GOAL OF THE EXERCISE:
Please give again, exactly and only, the stretch of lines from the one containing "This screenshot has width=249, height=201." to the end of the entries below.

━━━ DATA IN THIS EXERCISE

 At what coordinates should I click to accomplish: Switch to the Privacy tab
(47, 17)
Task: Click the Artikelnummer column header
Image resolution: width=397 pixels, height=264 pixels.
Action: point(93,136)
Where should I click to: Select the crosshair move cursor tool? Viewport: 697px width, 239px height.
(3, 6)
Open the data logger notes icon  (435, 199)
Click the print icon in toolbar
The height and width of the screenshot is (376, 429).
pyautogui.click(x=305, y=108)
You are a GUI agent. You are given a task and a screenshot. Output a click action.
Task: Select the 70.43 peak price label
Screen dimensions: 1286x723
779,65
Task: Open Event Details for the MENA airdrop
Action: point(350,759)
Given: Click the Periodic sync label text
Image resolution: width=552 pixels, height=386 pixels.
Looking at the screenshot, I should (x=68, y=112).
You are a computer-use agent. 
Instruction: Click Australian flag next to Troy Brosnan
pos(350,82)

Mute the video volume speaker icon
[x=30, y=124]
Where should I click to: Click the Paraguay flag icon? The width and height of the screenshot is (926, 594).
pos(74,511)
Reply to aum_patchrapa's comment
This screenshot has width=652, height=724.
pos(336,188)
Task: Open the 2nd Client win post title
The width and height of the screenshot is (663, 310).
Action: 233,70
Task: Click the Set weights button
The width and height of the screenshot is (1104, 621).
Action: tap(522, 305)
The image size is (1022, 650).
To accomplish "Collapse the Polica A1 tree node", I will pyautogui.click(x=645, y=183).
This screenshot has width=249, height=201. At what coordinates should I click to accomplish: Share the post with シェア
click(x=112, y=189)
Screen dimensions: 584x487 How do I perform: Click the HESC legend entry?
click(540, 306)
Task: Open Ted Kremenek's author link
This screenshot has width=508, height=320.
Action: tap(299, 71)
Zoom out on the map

━━━━━━

ANSWER AREA:
This screenshot has width=249, height=201. At what coordinates should I click to accomplish: Share the post with シェア
click(x=112, y=189)
Screen dimensions: 584x487 How do I perform: Click the HESC legend entry?
click(540, 306)
Task: Open Ted Kremenek's author link
This screenshot has width=508, height=320.
Action: tap(299, 71)
Zoom out on the map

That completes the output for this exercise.